La domanda che tutti si pongono però è ovviamente sempre la stessa: in caso di conferma, i secessionisti  continueranno a spingere sull’indipendenza? Probabilmente no, date le mezze frasi pronunciate da Junqueras e Puigdemont su una “dichiarazione affrettata”. In questo caso però la maggioranza potrebbe essere in pericolo, dato che la CUP non ha intenzione di fare nemmeno un passo indietro. Se invece la risposta risposta affermativa si potrebbe riaprire un circolo vizioso senza fine, anche perché Rajoy ha affermato velatamente in più occasioni che l’articolo 155 sarà revocato solo se gli indipendentisti perderanno.

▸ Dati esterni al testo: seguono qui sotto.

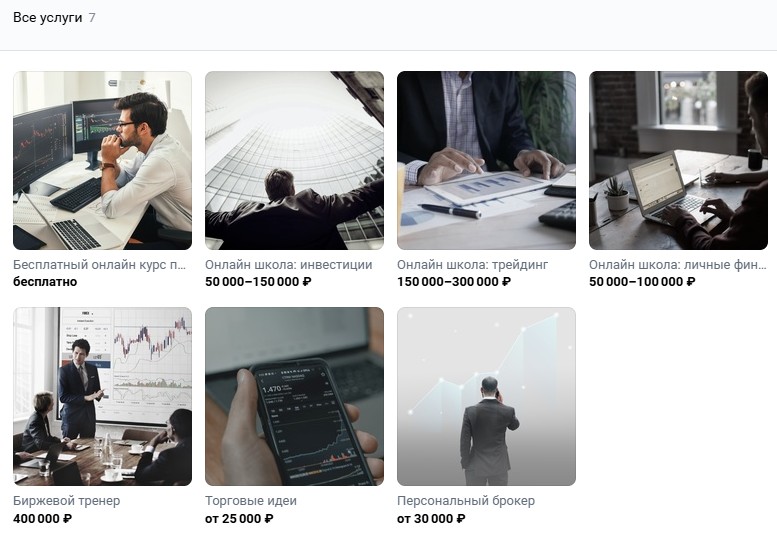Open the laptop photo for personal finance school

pyautogui.click(x=678, y=161)
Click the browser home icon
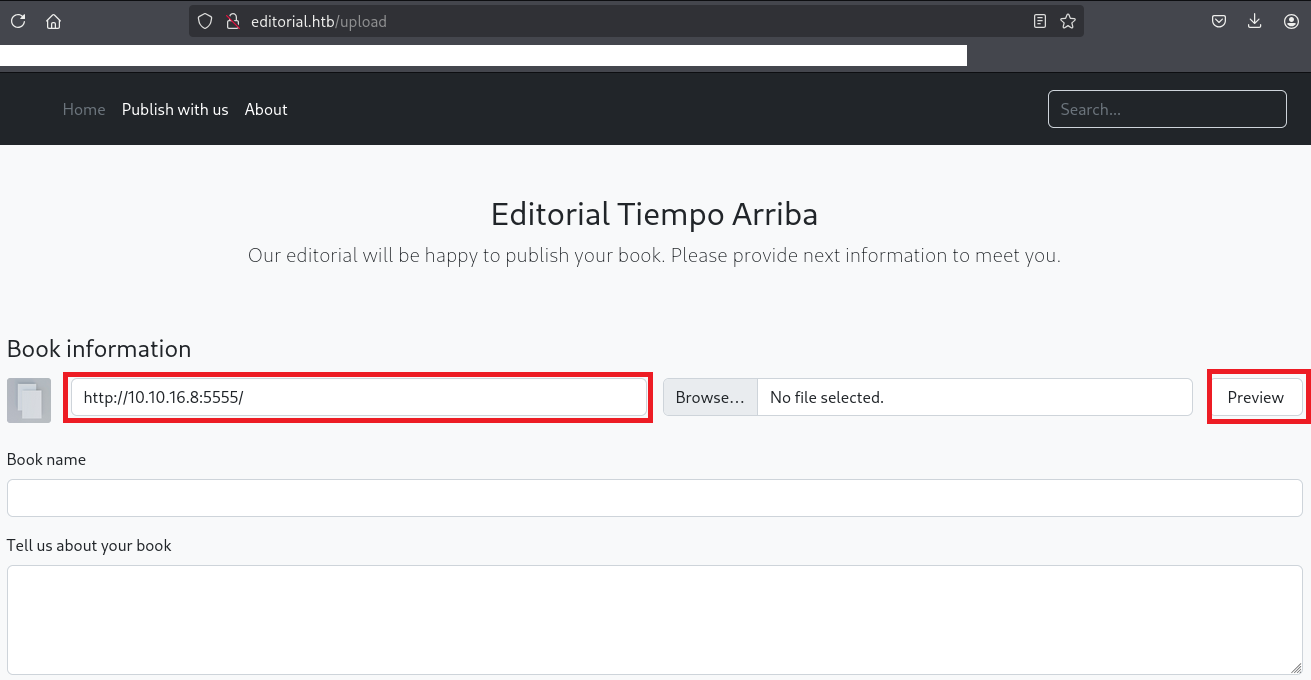Screen dimensions: 1311x680 53,21
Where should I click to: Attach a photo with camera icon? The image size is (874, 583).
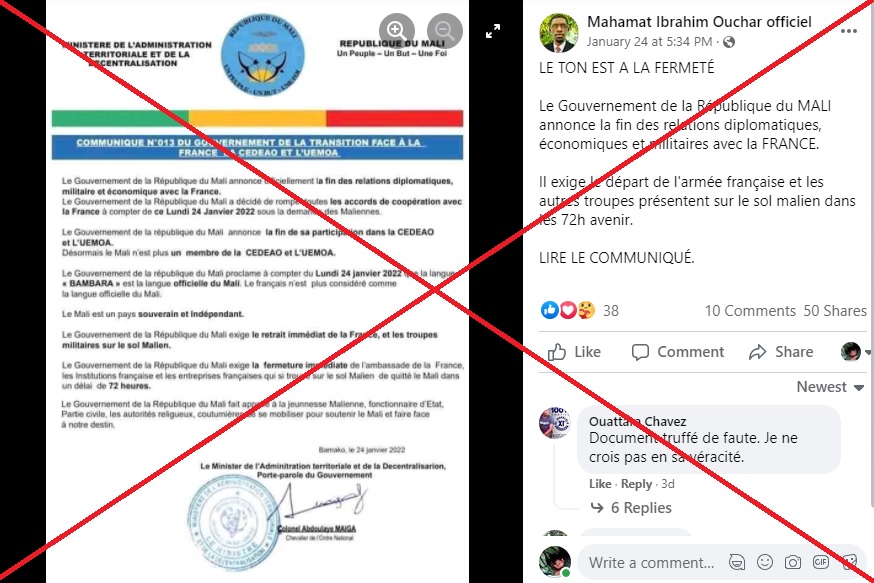[x=793, y=562]
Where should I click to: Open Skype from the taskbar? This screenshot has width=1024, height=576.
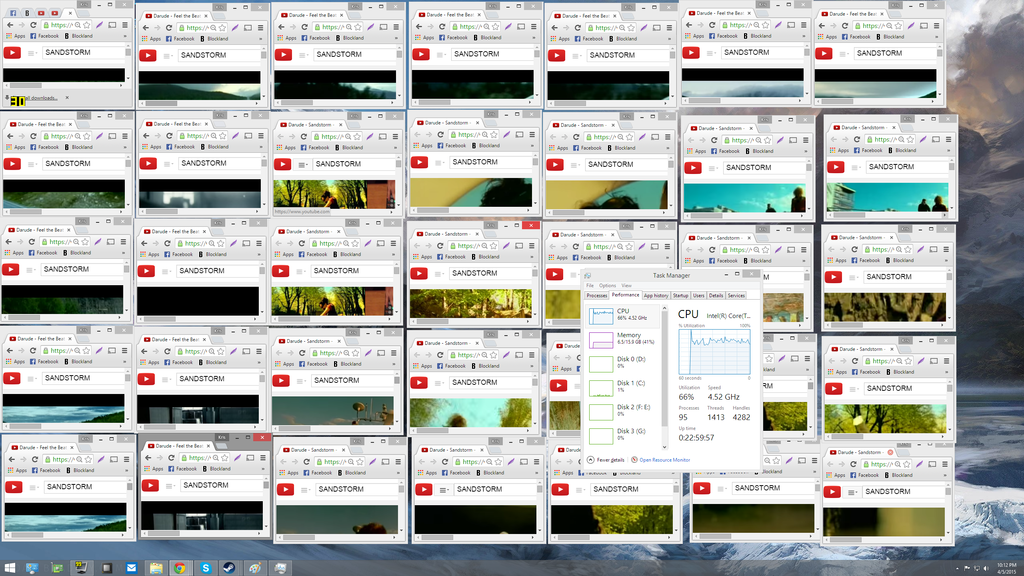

In caso di vittoria unionista però, lo scenario potrebbe non essere meno complicato. Il partito più forte è Ciutadans di Inés Arrimadas, che potrebbe ricevere l’appoggio del Partito Popolare ma non quello dei socialisti e del CeC.

A questo punto occorrerà tenere sott’occhio Miquel Iceta, numero uno del Partito Socialista Catalano, nome intorno al quale in base a quanto affermato dai giornali iberici, potrebbe formarsi un governo di minoranza anti indipendentista.